ACTIVITY
Count the lines below that contain the word "message", and state only that number.

Stored items
====

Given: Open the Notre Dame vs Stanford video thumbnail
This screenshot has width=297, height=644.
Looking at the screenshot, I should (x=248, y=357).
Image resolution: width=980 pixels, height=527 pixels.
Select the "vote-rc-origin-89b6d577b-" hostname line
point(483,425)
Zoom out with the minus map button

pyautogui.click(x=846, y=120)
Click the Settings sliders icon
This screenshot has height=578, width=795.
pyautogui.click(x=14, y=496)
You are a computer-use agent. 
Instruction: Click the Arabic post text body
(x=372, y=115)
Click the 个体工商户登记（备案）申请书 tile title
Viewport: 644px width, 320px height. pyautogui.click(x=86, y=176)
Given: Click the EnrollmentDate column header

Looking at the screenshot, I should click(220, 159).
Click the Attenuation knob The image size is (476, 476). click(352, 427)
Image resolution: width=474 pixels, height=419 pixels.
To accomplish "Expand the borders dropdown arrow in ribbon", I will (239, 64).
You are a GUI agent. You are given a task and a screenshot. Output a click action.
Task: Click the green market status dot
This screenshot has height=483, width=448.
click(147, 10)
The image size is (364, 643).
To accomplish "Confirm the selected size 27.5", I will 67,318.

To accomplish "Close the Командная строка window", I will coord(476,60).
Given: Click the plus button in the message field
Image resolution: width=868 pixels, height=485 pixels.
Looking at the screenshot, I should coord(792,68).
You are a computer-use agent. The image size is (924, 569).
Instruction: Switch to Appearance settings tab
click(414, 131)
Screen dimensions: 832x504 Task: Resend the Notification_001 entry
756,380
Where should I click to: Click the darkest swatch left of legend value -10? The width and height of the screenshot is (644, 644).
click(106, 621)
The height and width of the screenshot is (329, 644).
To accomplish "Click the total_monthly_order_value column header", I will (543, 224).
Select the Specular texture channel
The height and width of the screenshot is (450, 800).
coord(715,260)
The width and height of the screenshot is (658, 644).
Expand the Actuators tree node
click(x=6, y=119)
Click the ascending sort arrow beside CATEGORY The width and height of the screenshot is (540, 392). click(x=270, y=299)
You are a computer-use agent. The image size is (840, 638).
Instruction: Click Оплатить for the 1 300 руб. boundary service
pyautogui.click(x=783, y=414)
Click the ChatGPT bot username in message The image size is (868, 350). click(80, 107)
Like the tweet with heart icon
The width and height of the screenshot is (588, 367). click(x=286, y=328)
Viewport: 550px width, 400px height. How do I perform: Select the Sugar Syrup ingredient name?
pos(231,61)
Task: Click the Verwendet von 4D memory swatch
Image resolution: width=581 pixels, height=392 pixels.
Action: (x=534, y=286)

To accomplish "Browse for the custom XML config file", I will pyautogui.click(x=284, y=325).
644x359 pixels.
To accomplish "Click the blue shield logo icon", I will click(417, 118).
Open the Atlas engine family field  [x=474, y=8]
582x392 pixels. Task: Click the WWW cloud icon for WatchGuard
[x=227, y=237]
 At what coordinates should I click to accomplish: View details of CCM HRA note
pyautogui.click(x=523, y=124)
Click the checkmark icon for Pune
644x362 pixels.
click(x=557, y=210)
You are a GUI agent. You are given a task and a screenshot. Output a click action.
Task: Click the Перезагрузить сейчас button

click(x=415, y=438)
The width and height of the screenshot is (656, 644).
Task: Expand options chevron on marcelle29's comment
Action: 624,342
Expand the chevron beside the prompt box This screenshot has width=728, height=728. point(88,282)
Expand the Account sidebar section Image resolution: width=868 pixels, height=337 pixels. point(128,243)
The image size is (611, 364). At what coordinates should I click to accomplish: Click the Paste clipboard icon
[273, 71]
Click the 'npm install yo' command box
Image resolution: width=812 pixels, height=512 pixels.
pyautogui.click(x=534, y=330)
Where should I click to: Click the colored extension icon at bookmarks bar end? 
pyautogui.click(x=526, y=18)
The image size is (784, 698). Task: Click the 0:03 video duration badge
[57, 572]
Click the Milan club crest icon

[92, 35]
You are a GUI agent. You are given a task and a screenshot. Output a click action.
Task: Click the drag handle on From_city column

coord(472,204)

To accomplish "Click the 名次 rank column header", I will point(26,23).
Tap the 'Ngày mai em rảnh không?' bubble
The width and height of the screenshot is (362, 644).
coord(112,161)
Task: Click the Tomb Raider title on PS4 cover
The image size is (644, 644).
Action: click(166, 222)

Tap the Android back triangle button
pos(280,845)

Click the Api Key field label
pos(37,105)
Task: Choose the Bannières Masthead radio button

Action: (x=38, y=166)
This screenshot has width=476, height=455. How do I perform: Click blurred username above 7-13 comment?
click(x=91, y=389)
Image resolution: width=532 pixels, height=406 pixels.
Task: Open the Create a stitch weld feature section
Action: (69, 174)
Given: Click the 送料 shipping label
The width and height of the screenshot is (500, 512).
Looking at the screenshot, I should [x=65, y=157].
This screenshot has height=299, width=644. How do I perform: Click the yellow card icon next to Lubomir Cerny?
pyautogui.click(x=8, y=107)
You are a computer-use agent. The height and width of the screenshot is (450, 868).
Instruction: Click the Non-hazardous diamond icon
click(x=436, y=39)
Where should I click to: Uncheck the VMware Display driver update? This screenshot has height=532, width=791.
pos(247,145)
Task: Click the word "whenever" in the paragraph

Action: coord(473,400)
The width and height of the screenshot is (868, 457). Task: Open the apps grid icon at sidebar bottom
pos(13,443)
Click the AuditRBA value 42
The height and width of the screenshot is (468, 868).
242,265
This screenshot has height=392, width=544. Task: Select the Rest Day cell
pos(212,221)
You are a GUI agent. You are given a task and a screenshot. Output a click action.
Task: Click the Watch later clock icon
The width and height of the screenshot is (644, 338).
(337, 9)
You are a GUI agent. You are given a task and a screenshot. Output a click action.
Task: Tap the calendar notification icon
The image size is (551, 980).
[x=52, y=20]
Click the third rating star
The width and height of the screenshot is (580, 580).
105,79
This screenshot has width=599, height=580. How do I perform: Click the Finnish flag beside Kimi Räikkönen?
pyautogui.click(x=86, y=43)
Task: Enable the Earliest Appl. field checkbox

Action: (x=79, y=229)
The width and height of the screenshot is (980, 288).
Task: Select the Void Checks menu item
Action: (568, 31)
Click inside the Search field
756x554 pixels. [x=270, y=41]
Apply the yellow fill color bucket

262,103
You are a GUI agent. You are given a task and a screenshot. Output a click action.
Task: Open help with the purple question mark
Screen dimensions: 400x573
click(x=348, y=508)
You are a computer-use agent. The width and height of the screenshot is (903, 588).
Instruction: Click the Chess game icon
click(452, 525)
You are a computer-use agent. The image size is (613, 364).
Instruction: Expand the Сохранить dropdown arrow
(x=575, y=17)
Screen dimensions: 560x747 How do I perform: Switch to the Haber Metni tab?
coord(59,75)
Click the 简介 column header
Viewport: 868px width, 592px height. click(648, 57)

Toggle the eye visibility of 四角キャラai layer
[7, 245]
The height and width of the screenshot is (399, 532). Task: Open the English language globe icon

====

YOUR SOLUTION
2